In case you didn’t know it already today, March 9th, is the third anniversary of the stock market low reached during the financial crisis and the ongoing three year bull market.  Eddy Elfenbein at Crossing Wall Street notes this anniversary:

This has been one of the great bull runs in market history. Going by the Wilshire 5000 Total Market Full Cap Index, the market is up 121.43% through yesterday.

You can see in the below graph how this bull market has played out:

Source:  FRED

While this post’s title may be an exercise in hyperbole it accurately represents the behavior of most individuals towards this market. Not that many investors have participated throughout. Josh Brown at The Reformed Broker a week ago noted that only recently had individual investors begun putting money back into equity mutual funds that they had been consistently been pulling out for years.

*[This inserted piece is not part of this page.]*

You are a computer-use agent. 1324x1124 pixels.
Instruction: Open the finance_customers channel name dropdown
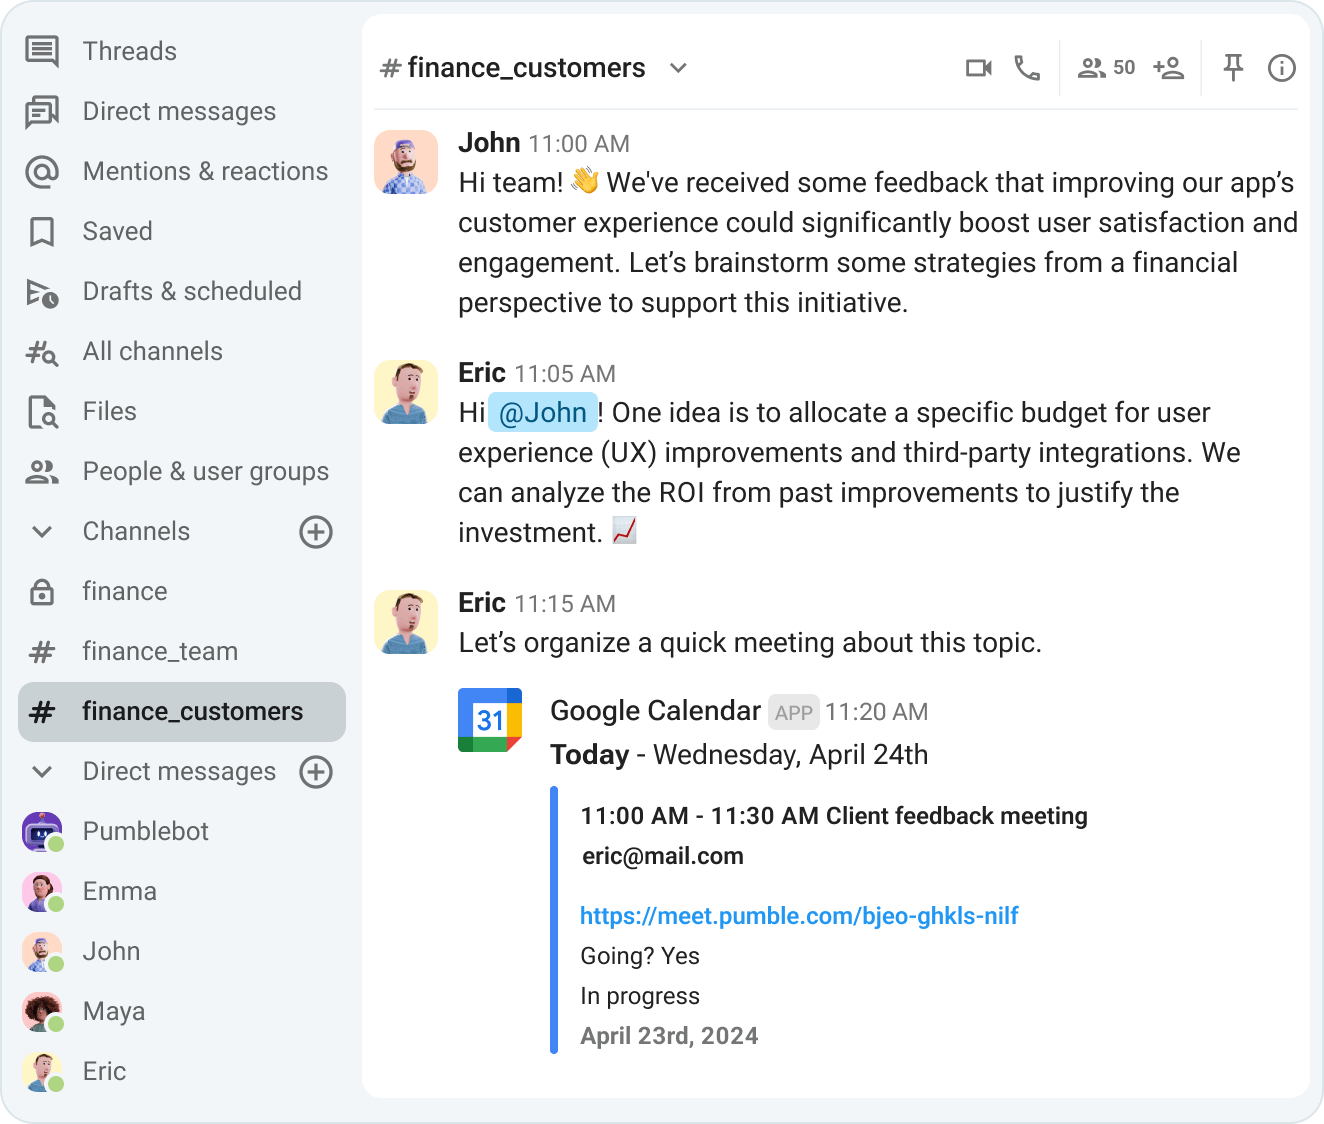pos(678,68)
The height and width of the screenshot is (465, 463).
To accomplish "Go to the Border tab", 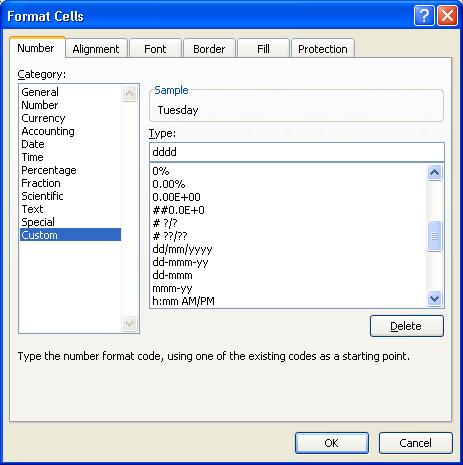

Despite the upward run stocks have had over the past three years it has come with a fair amount of volatility.  2011 was filled with what Floyd Norris at the New York Times called “excess volatility” or volatility that doesn’t really take the stock market much in either direction for long. This volatility has been a deterrent for many investors to jump back in. From an article by Whitney Kisling in Businessweek:

“What you’re seeing is a gigantic exercise in behavioral finance,” says Brian Barish, president of Cambiar Investors, referring to studies that show investors feel the pain of losses more intensely than the pleasure of gains. “The ability to scare the hell out of people is much greater than the ability to attract them to equities.”

Stephen Dubner at Freakonomics looks at these last three years of additional evidence of individual risk aversion. Indeed one of the arguments in my forthcoming book is that individuals because they are by and large risk averse need almost to be tricked into taking on financial risk. The financial services industry tries to elide that risk in various ways, but in the end it usually takes higher prices to make investors feel confident (and safe) enough to put money on the line in a particular asset.

For this very reason investors need to have in place a portfolio strategy that recognizes our inherent desire to bull high and sell low, i.e the behavior gap. Individual investors, who aren’t on the “inside”, need to recognize that stuff happens, good and bad, that we can’t forsee. Interloper writes:

Unexpected things, bad things, will happen that we never see coming. Conversely, we are likely to trail the index for significant periods of time because we “missed” something. Outsider psychological well being, I think, is dependent more on the acceptance of this fact than any other. To fight it is to open the door to a “headless chicken” investment style that is more likely to buy a yacht for your broker than yourself.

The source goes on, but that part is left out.